I argued that if the representation was not analogical, then there was a problem with information content, because the representation would encode less explicit information than that observed in the content of conscious experience.

Chalmers argued that analog information can be encoded in a variety of non-analog forms without loss of information. And he raised Dennet's argument about the "vehicles v.s. contents".

To this I replied:

Consider Dennett's claim that the *vehicles* of neural representation need have *no resemblance whatsoever* to the subjective *contents* of those vehicles. Think about this. Normally this means, for example, that a non-spatial, or perhaps 2-D pattern of cortical activation could correspond to a 3-D volumetric experience. Right there there is a problem with information content. But the *principle* of the vehicle/content argument is even more problematic, because it suggests that the experience of, say, a sunset by the ocean, could in theory be encoded by just 10 neurons! Or even one! Or a even a single electron! There is a serious problem with that whole concept.
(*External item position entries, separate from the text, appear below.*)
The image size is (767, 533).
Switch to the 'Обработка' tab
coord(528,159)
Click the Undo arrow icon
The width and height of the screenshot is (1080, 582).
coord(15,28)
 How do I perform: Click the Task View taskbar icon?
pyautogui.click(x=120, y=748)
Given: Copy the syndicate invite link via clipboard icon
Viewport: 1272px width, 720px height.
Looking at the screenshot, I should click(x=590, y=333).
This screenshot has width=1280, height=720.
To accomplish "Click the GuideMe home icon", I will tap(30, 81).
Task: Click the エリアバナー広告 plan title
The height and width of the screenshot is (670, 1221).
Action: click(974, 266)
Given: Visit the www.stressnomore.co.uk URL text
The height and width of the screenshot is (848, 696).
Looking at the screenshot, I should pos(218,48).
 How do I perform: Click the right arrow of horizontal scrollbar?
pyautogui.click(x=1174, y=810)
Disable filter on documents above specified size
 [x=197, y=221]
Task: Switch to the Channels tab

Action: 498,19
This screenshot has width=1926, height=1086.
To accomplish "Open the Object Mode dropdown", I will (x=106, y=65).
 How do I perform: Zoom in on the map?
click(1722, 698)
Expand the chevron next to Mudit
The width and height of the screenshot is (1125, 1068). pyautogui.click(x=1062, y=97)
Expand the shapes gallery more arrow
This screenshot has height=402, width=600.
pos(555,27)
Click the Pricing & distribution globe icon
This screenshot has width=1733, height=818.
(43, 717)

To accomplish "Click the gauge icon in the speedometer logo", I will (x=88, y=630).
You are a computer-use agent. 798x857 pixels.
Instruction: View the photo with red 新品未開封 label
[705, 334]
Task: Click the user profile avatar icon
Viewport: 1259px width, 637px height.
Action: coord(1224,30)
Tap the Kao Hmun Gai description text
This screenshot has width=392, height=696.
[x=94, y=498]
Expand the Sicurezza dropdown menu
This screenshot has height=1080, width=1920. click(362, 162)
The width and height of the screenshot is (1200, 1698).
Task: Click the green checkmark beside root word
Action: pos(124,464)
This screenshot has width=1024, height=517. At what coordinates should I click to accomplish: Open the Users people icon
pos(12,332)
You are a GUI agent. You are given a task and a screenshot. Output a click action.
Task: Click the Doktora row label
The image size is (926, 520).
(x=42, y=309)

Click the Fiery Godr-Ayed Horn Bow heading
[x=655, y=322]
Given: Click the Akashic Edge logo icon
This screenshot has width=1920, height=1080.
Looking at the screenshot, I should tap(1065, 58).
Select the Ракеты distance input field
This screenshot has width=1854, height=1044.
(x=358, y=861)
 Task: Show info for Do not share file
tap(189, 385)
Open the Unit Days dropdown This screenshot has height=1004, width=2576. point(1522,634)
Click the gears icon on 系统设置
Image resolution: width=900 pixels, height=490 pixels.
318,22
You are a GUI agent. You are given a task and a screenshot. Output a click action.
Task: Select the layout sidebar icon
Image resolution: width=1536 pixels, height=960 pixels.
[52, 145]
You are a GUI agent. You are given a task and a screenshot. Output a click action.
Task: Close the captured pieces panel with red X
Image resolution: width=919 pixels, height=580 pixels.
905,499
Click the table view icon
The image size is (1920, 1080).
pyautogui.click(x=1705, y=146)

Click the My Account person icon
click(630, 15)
A more reasonable modification of that principle would be to say that the information content of the experience cannot be any greater than the information explicitly encoded in the representation, independent of the *format* in which the information is encoded. Now we don't have the problem of information that is experienced, but not encoded anywhere. But that now means that there must be 3-D volumetric *information* encoded in the brain in some format, usually assumed to be some abstract analytical or symbolic format, as opposed to analogical.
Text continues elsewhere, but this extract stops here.